PostgreSQL Outperforms MongoDB In New Round of Tests
New submitter RaDag writes: PostgreSQL outperformed MongoDB, the leading document database and NoSQL-only solution provider, on larger workloads than initial performance benchmarks. Performance benchmarks conducted by EnterpriseDB, which released the framework for public scrutiny on GitHub, showed PostgreSQL outperformed MongoDB in selecting, loading and inserting complex document data in key workloads involving 50 million records. This gives developers the freedom to combine structured and unstructured data in a single database with ACID compliance and relational capabilities.

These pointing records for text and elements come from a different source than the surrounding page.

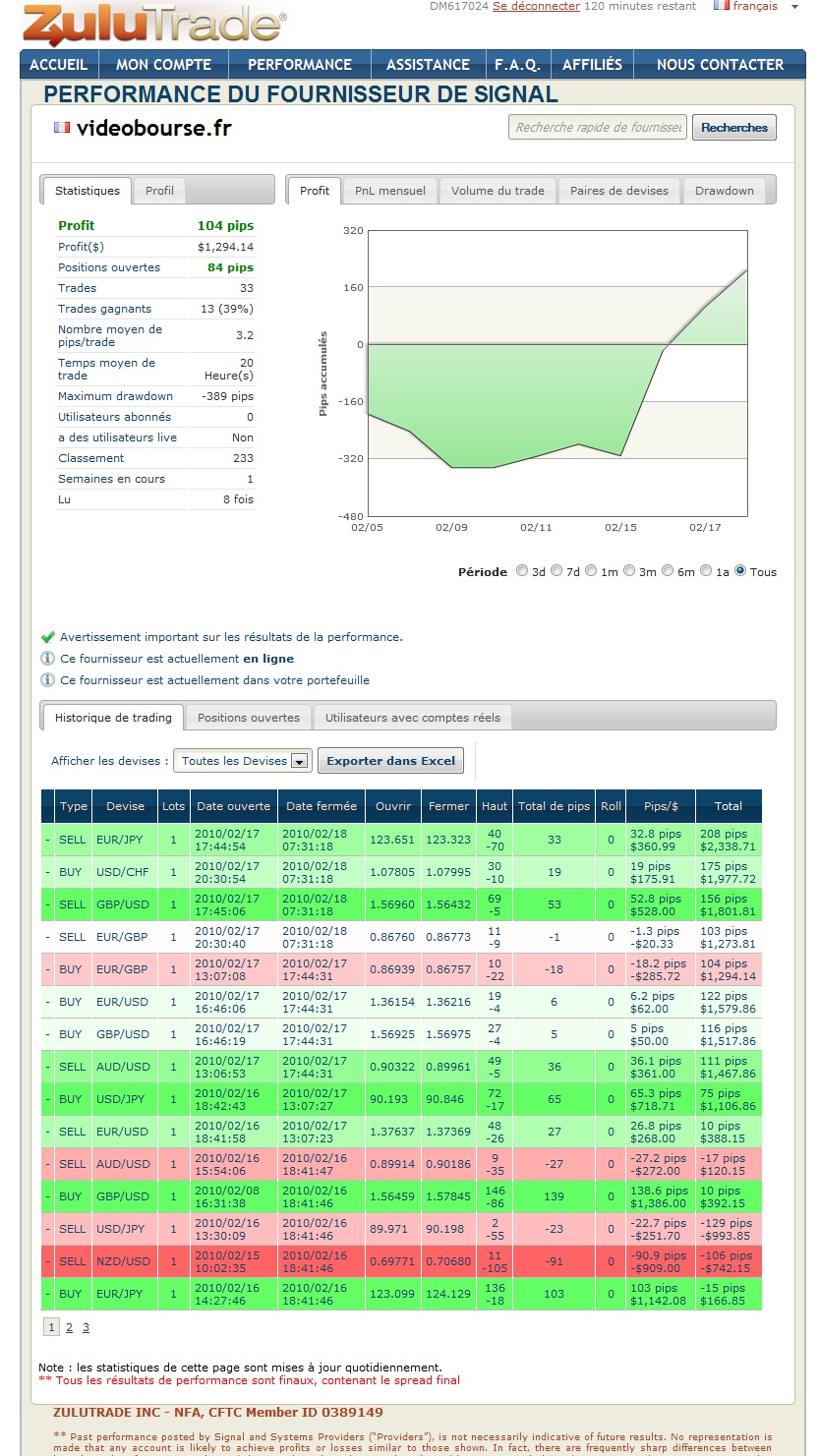The image size is (819, 1456).
Task: Switch to the PnL mensuel tab
Action: click(x=390, y=191)
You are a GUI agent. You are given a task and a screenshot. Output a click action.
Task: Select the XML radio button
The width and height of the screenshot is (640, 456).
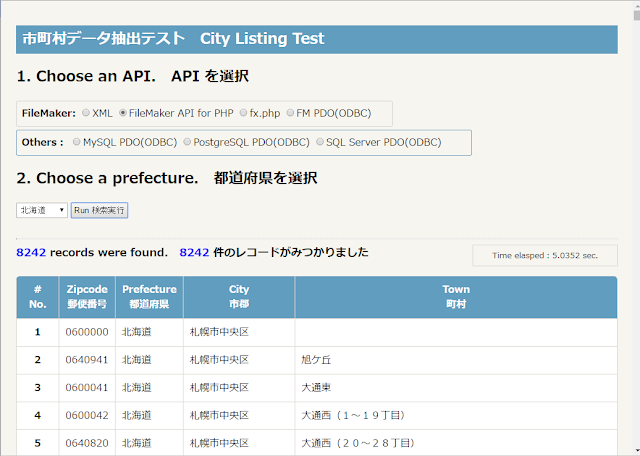point(86,113)
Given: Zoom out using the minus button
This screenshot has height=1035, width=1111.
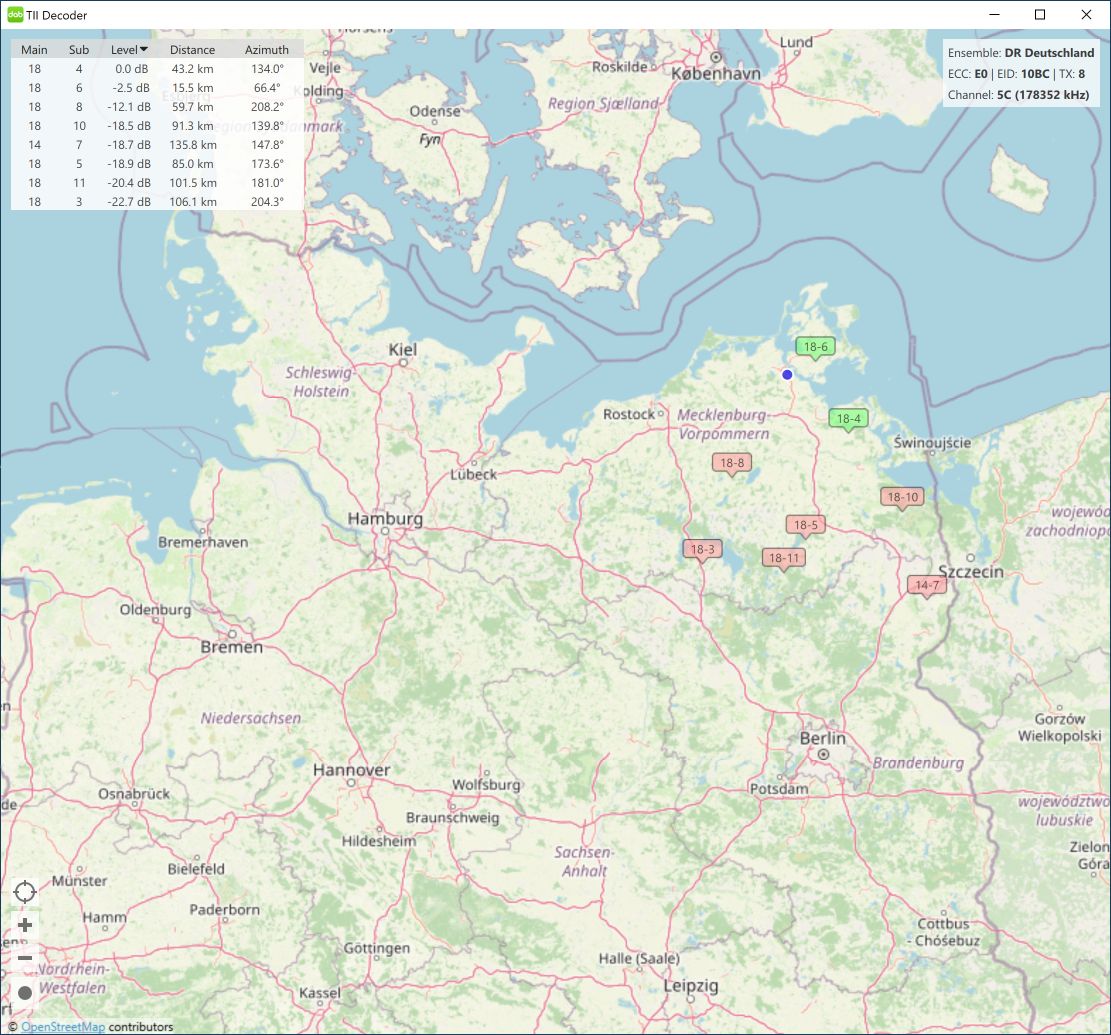Looking at the screenshot, I should point(25,958).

the linux kernel doesn't even have to load it into RAM, it goes from disk to network directly.
Oh really? so your network card is a bus master and can initiate transfers from other peripherals without using DMA?
I assure you, the Linux kernel still loads the file into RAM. Your RAM is fast compared to SATA or Ethernet, it's an excellent staging ground for such transfers. But obviously you don't need to load the entire file before you start sending it out, there are tricks that let the kernel deal with it by tracking the DMA status of the ethernet card and using memory mapped files.
Have you used a version of PostgreSQL that is not 10 years old? The vacuum process performs some necessary work asynchronously from your transaction, so that you can have higher concurrency and scalablity. The modern autovacuum does not have locking problems.